[What to do]:
Set down the full data below exactly as given, please.

Dataset items

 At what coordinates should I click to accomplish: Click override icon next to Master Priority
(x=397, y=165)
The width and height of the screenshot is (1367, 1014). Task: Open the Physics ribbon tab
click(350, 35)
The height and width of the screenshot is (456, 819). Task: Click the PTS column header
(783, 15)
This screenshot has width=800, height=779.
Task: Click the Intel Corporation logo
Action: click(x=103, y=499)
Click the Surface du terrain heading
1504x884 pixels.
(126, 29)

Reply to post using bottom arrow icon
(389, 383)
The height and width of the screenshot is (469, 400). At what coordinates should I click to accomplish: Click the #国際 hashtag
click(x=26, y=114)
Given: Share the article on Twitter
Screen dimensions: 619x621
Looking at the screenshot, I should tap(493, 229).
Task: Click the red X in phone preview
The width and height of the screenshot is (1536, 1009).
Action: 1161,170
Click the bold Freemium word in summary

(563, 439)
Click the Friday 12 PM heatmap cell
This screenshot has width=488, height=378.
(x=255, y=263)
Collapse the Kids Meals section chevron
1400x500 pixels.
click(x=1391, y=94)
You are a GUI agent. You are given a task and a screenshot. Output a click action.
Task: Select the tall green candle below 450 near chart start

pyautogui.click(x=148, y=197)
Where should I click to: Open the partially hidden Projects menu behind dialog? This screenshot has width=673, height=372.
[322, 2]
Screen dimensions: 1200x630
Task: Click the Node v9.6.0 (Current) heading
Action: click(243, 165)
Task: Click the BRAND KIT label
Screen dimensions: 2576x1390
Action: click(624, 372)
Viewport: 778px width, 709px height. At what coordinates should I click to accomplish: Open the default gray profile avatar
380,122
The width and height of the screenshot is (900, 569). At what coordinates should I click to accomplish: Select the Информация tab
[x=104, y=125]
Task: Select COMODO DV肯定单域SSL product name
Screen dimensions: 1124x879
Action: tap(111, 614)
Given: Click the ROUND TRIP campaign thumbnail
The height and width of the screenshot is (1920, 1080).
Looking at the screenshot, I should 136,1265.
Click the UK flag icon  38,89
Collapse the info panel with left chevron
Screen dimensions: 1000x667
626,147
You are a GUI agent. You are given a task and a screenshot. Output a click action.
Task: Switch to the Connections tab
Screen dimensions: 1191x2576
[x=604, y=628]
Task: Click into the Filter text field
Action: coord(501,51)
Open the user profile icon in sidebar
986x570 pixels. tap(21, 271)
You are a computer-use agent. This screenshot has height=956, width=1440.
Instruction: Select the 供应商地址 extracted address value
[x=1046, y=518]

[Task result]:
 At what coordinates should I click to accomplish: Click override icon next to Master Priority
(x=397, y=165)
The width and height of the screenshot is (1367, 1014). Task: Open the Physics ribbon tab
click(350, 35)
The height and width of the screenshot is (456, 819). Task: Click the PTS column header
(783, 15)
This screenshot has width=800, height=779.
Task: Click the Intel Corporation logo
Action: click(x=103, y=499)
Click the Surface du terrain heading
1504x884 pixels.
(126, 29)

Reply to post using bottom arrow icon
(389, 383)
The height and width of the screenshot is (469, 400). At what coordinates should I click to accomplish: Click the #国際 hashtag
click(x=26, y=114)
Given: Share the article on Twitter
Screen dimensions: 619x621
Looking at the screenshot, I should tap(493, 229).
Task: Click the red X in phone preview
The width and height of the screenshot is (1536, 1009).
Action: 1161,170
Click the bold Freemium word in summary

(563, 439)
Click the Friday 12 PM heatmap cell
This screenshot has width=488, height=378.
(x=255, y=263)
Collapse the Kids Meals section chevron
1400x500 pixels.
click(x=1391, y=94)
You are a GUI agent. You are given a task and a screenshot. Output a click action.
Task: Select the tall green candle below 450 near chart start

pyautogui.click(x=148, y=197)
Where should I click to: Open the partially hidden Projects menu behind dialog? This screenshot has width=673, height=372.
[322, 2]
Screen dimensions: 1200x630
Task: Click the Node v9.6.0 (Current) heading
Action: click(243, 165)
Task: Click the BRAND KIT label
Screen dimensions: 2576x1390
Action: click(624, 372)
Viewport: 778px width, 709px height. At what coordinates should I click to accomplish: Open the default gray profile avatar
380,122
The width and height of the screenshot is (900, 569). At what coordinates should I click to accomplish: Select the Информация tab
[x=104, y=125]
Task: Select COMODO DV肯定单域SSL product name
Screen dimensions: 1124x879
Action: tap(111, 614)
Given: Click the ROUND TRIP campaign thumbnail
The height and width of the screenshot is (1920, 1080).
Looking at the screenshot, I should 136,1265.
Click the UK flag icon  38,89
Collapse the info panel with left chevron
Screen dimensions: 1000x667
626,147
You are a GUI agent. You are given a task and a screenshot. Output a click action.
Task: Switch to the Connections tab
Screen dimensions: 1191x2576
[x=604, y=628]
Task: Click into the Filter text field
Action: coord(501,51)
Open the user profile icon in sidebar
986x570 pixels. tap(21, 271)
You are a computer-use agent. This screenshot has height=956, width=1440.
Instruction: Select the 供应商地址 extracted address value
[x=1046, y=518]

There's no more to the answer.